Coherence refers to the techniques writers use to make their sentences hang together in some logical way. Sometimes this is simply called flow. When words in sentences and sentences in sequence flow together, readers recognize their interconnections: one sentence offers a generalization and the following sentence elucidates it; one sentence sets forth a principle and the subsequent sentence lists examples of that principle in action; one sentence asserts one idea and the following sentence acknowledges a contrasting idea, and so forth. Discourse comes from the Latin term discurre, which means to run forward, and this is exactly what readers encountering several sentences must do: they must move from one sentence to the next, all the while understanding a sense of their direction as one sentence builds upon, predicts, contrasts with, exemplifies, reaffirms, another. To make sentences run smoothly along, the writer is responsible for supplying markers that signal to readers the relationship between one sentence (or one chunk of text) and another. Linguists calls the language that signals these relationships metadiscourse.

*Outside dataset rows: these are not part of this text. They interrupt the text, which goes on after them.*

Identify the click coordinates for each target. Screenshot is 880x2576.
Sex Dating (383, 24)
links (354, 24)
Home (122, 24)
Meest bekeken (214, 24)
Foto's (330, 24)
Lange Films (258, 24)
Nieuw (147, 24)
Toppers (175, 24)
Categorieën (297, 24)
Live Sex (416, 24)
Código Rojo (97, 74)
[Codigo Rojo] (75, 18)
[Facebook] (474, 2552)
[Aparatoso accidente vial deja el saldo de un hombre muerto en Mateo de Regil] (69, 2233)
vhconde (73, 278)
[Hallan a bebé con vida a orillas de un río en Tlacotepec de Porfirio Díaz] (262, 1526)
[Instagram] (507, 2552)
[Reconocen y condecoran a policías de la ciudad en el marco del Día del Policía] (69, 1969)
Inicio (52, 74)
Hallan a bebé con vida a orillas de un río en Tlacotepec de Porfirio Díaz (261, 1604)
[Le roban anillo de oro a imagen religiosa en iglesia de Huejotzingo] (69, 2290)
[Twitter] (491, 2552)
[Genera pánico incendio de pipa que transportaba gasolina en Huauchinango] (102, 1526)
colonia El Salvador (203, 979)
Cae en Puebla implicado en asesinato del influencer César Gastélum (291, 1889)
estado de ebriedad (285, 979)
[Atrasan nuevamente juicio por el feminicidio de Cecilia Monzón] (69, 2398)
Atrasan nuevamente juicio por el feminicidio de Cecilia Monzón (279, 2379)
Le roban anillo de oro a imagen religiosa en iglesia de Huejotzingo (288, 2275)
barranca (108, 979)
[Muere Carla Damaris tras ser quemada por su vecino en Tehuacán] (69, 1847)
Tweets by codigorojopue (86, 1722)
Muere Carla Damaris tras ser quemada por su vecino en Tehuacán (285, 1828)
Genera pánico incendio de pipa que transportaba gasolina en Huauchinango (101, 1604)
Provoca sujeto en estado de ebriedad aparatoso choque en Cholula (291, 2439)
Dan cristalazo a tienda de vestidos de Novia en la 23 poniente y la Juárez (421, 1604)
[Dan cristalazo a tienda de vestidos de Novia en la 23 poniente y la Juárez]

Literally “discourse about the discourse,” metadiscourse provides powerful shorthand tools for making your writing readable and for indicating various logical relationships between parts of your text. Sophisticated writing relies on metadiscourse to assist in the making of meaning. Without it, the reader is often left to infer relationships between sentences and other chunks of text—an extra step that can disrupt comprehension. We offer here an extensive list of metadiscursive signals. From time to time, it will be useful to quickly review them in order to refresh your mental lexicon of these tools. After practice, you’ll bring many of them automatically to mind.
Varieties of Metadiscourse
used to signal examples, specifics, and extensions
|called, defined as, for example, for instance, in fact, in other words, known as, namely, put another way, specifically, such as, that is, that is to say, that means, this means, which means|
used to signal sequence, order, and location
|in chapter X, in part X, in this part, finally, first of all, last, next, second, subsequently, then, to begin, to start with|
used to signal logical steps, conclusions, stages, synthesis
|all in all, at this point, by far, for the moment, in brief, in conclusion, in short, in summary, now, on the whole, overall, so far, thus far, to conclude, to repeat, to summarize|
used to signal objectives, interests, aims
|aim to, desire to, do not intend, focus on, intend to, not to say, not to suggest, objective, purpose, seek to, want to wish to, would like to|
|Shifts of Topic
used to signal changes in subject, attention, or attitude
|back to, digress, in regard to, move on to, reexamine, reinspect, resume, return to, revisit, shift to, to look more closely, turn to|
used to signal links, repetitions, contraries, additions
|accordingly, additionally, again, also, alternatively, although, and, as a consequence, as a result, at the same time, besides, but, by contrast, by the same token, consequently, equally, even though, further, furthermore, however, in addition, in contrast, in the same way, leads to, likewise, moreover, nevertheless, on the contrary, on the other hand, rather, result in, similarly, since, so, so as to, still, the result is, thereby, therefore, though, thus, whereas, while, yet|
used to delimit, modify, temper, indicate degree, etc.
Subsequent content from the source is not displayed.